Dataset entries
===

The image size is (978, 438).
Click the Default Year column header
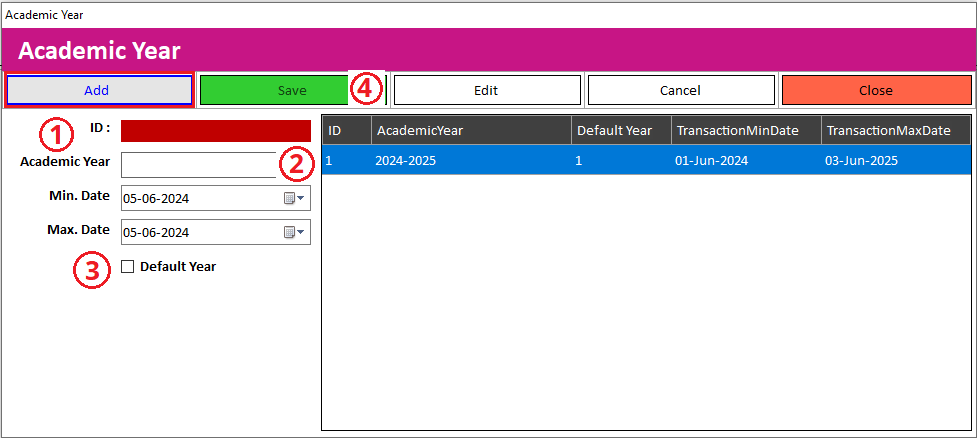[x=620, y=131]
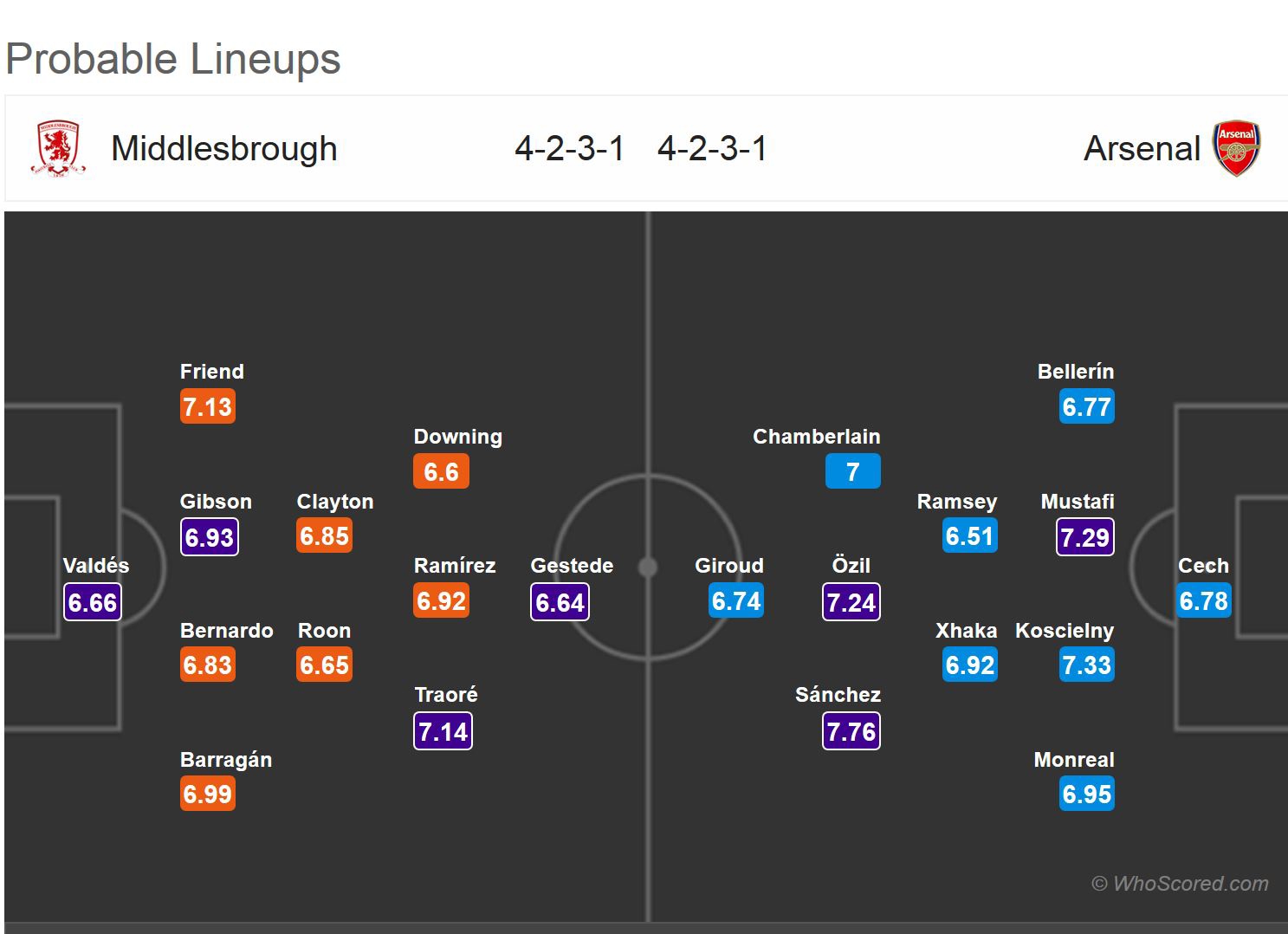Open the Middlesbrough team name link
The width and height of the screenshot is (1288, 934).
(x=223, y=149)
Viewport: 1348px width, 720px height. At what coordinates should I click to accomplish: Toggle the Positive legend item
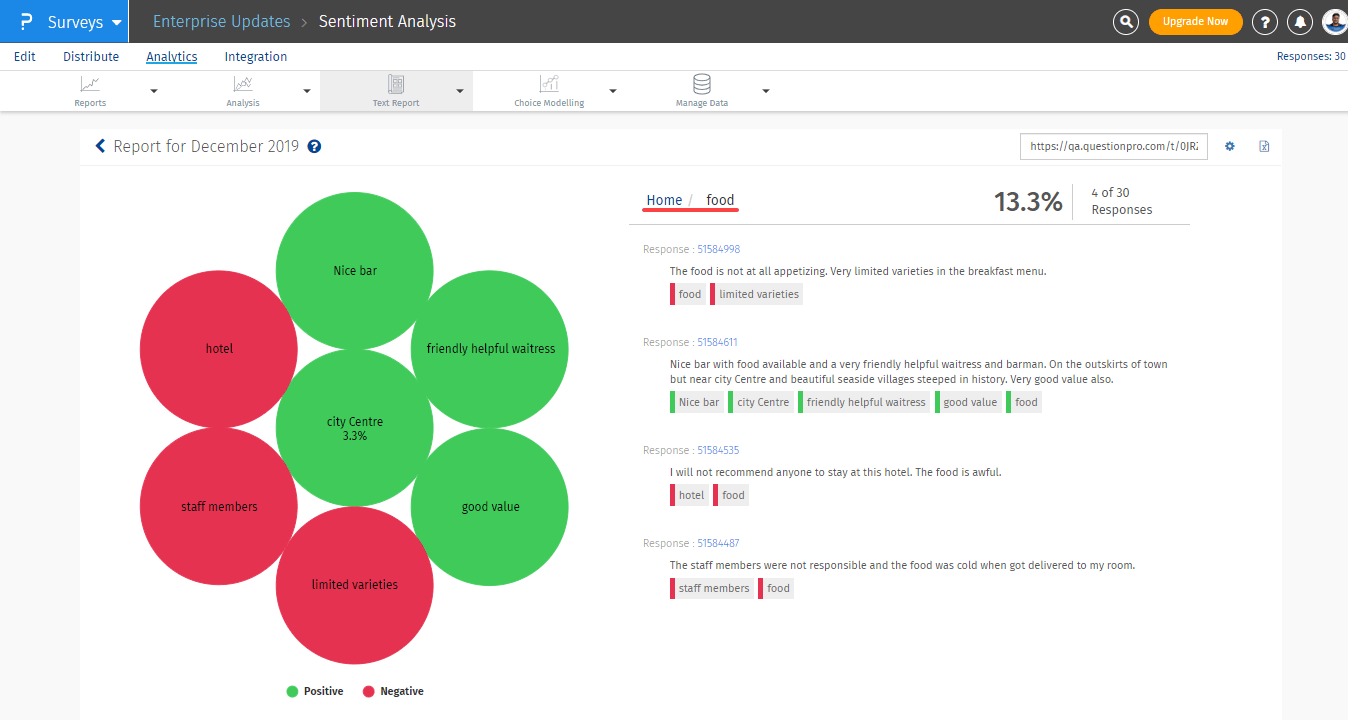click(314, 691)
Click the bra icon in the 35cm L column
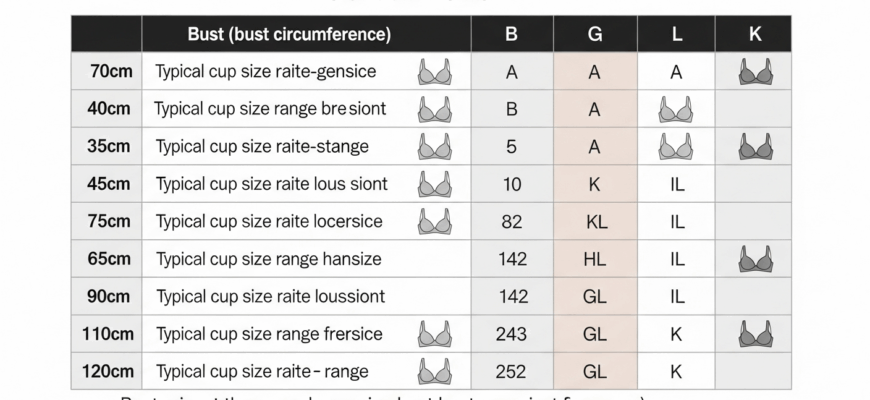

===

__Task prompt__
All lines above between the line that contains "Click the Default Year column header" and the last line of the entries, both included, must be transcribed exactly. No pictures are to appear.

__Result below__
Click the Default Year column header
[x=620, y=131]
Open the Middlesbrough team name link
The width and height of the screenshot is (1288, 934).
(x=223, y=149)
Viewport: 1348px width, 720px height. At what coordinates should I click to accomplish: Toggle the Positive legend item
click(314, 691)
Click the bra icon in the 35cm L column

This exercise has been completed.